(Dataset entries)
Content starts
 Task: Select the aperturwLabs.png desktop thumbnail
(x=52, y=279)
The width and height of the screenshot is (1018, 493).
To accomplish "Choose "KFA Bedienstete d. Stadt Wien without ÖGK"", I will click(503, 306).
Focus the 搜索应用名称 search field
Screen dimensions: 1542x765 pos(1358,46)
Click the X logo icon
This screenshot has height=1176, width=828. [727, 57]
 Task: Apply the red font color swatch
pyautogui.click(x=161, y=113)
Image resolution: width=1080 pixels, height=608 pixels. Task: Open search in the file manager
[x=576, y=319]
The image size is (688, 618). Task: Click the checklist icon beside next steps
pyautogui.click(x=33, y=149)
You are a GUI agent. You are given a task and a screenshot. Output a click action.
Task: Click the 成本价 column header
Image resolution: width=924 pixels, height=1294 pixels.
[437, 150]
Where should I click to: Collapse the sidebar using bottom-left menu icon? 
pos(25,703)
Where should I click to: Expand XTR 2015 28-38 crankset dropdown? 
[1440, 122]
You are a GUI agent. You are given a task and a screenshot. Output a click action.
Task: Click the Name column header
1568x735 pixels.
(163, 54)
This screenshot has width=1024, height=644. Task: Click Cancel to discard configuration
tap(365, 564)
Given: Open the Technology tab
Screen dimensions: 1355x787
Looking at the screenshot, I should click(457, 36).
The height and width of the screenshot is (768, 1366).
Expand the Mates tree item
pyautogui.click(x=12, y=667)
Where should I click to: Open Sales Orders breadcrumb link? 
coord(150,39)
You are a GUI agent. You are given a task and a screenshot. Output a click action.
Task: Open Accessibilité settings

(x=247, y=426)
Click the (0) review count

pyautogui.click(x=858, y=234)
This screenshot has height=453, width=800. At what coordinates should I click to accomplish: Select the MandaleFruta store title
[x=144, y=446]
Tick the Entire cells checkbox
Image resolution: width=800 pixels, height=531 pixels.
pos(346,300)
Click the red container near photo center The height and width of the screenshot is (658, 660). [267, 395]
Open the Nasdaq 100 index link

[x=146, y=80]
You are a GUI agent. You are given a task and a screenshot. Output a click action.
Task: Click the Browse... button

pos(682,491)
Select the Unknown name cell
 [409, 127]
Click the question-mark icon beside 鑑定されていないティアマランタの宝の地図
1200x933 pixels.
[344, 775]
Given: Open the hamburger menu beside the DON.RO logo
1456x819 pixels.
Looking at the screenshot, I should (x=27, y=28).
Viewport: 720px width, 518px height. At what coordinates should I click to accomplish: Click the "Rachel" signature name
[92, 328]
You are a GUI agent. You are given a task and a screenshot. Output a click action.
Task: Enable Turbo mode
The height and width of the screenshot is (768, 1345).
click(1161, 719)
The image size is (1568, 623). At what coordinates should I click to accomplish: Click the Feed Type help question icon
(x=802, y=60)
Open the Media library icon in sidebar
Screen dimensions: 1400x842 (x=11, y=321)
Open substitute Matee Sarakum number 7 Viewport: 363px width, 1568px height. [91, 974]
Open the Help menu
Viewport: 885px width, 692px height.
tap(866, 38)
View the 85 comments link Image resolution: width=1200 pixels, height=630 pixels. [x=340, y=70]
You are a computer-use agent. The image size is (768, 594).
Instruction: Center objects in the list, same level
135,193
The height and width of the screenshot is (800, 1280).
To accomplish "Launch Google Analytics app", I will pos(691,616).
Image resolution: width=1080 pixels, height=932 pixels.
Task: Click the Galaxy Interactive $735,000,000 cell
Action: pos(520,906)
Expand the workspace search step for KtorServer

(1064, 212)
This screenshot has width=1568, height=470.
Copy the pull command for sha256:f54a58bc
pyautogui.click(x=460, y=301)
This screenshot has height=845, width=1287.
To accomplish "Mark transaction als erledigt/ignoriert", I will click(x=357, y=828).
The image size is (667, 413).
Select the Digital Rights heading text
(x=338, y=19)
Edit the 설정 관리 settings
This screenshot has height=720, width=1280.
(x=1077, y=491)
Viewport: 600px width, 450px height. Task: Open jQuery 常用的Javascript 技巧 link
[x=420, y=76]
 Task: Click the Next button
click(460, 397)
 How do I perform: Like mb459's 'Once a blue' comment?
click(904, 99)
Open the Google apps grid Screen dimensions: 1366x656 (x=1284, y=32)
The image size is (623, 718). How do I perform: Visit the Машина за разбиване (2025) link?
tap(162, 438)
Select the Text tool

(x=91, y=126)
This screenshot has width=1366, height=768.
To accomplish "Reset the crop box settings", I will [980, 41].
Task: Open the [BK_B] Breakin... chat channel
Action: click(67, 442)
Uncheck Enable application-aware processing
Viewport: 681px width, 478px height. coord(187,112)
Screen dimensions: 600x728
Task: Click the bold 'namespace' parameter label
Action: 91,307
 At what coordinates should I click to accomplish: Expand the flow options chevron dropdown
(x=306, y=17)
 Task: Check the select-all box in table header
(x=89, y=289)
Content ends
◆ Work order ◆
Print the entries once more, identical in every line.

◆ Output for this exercise ◆
 Task: Select the aperturwLabs.png desktop thumbnail
(x=52, y=279)
The width and height of the screenshot is (1018, 493).
To accomplish "Choose "KFA Bedienstete d. Stadt Wien without ÖGK"", I will click(503, 306).
Focus the 搜索应用名称 search field
Screen dimensions: 1542x765 pos(1358,46)
Click the X logo icon
This screenshot has height=1176, width=828. [727, 57]
 Task: Apply the red font color swatch
pyautogui.click(x=161, y=113)
Image resolution: width=1080 pixels, height=608 pixels. Task: Open search in the file manager
[x=576, y=319]
The image size is (688, 618). Task: Click the checklist icon beside next steps
pyautogui.click(x=33, y=149)
You are a GUI agent. You are given a task and a screenshot. Output a click action.
Task: Click the 成本价 column header
Image resolution: width=924 pixels, height=1294 pixels.
[437, 150]
Where should I click to: Collapse the sidebar using bottom-left menu icon? 
pos(25,703)
Where should I click to: Expand XTR 2015 28-38 crankset dropdown? 
[1440, 122]
You are a GUI agent. You are given a task and a screenshot. Output a click action.
Task: Click the Name column header
1568x735 pixels.
(163, 54)
This screenshot has width=1024, height=644. Task: Click Cancel to discard configuration
tap(365, 564)
Given: Open the Technology tab
Screen dimensions: 1355x787
Looking at the screenshot, I should click(457, 36).
The height and width of the screenshot is (768, 1366).
Expand the Mates tree item
pyautogui.click(x=12, y=667)
Where should I click to: Open Sales Orders breadcrumb link? 
coord(150,39)
You are a GUI agent. You are given a task and a screenshot. Output a click action.
Task: Open Accessibilité settings

(x=247, y=426)
Click the (0) review count

pyautogui.click(x=858, y=234)
This screenshot has height=453, width=800. At what coordinates should I click to accomplish: Select the MandaleFruta store title
[x=144, y=446]
Tick the Entire cells checkbox
Image resolution: width=800 pixels, height=531 pixels.
pos(346,300)
Click the red container near photo center The height and width of the screenshot is (658, 660). [267, 395]
Open the Nasdaq 100 index link

[x=146, y=80]
You are a GUI agent. You are given a task and a screenshot. Output a click action.
Task: Click the Browse... button

pos(682,491)
Select the Unknown name cell
 [409, 127]
Click the question-mark icon beside 鑑定されていないティアマランタの宝の地図
1200x933 pixels.
[344, 775]
Given: Open the hamburger menu beside the DON.RO logo
1456x819 pixels.
Looking at the screenshot, I should (x=27, y=28).
Viewport: 720px width, 518px height. At what coordinates should I click to accomplish: Click the "Rachel" signature name
[92, 328]
You are a GUI agent. You are given a task and a screenshot. Output a click action.
Task: Enable Turbo mode
The height and width of the screenshot is (768, 1345).
click(1161, 719)
The image size is (1568, 623). At what coordinates should I click to accomplish: Click the Feed Type help question icon
(x=802, y=60)
Open the Media library icon in sidebar
Screen dimensions: 1400x842 (x=11, y=321)
Open substitute Matee Sarakum number 7 Viewport: 363px width, 1568px height. [91, 974]
Open the Help menu
Viewport: 885px width, 692px height.
tap(866, 38)
View the 85 comments link Image resolution: width=1200 pixels, height=630 pixels. [x=340, y=70]
You are a computer-use agent. The image size is (768, 594).
Instruction: Center objects in the list, same level
135,193
The height and width of the screenshot is (800, 1280).
To accomplish "Launch Google Analytics app", I will pos(691,616).
Image resolution: width=1080 pixels, height=932 pixels.
Task: Click the Galaxy Interactive $735,000,000 cell
Action: pos(520,906)
Expand the workspace search step for KtorServer

(1064, 212)
This screenshot has width=1568, height=470.
Copy the pull command for sha256:f54a58bc
pyautogui.click(x=460, y=301)
This screenshot has height=845, width=1287.
To accomplish "Mark transaction als erledigt/ignoriert", I will click(x=357, y=828).
The image size is (667, 413).
Select the Digital Rights heading text
(x=338, y=19)
Edit the 설정 관리 settings
This screenshot has height=720, width=1280.
(x=1077, y=491)
Viewport: 600px width, 450px height. Task: Open jQuery 常用的Javascript 技巧 link
[x=420, y=76]
 Task: Click the Next button
click(460, 397)
 How do I perform: Like mb459's 'Once a blue' comment?
click(904, 99)
Open the Google apps grid Screen dimensions: 1366x656 (x=1284, y=32)
The image size is (623, 718). How do I perform: Visit the Машина за разбиване (2025) link?
tap(162, 438)
Select the Text tool

(x=91, y=126)
This screenshot has width=1366, height=768.
To accomplish "Reset the crop box settings", I will [980, 41].
Task: Open the [BK_B] Breakin... chat channel
Action: click(67, 442)
Uncheck Enable application-aware processing
Viewport: 681px width, 478px height. coord(187,112)
Screen dimensions: 600x728
Task: Click the bold 'namespace' parameter label
Action: 91,307
 At what coordinates should I click to accomplish: Expand the flow options chevron dropdown
(x=306, y=17)
 Task: Check the select-all box in table header
(x=89, y=289)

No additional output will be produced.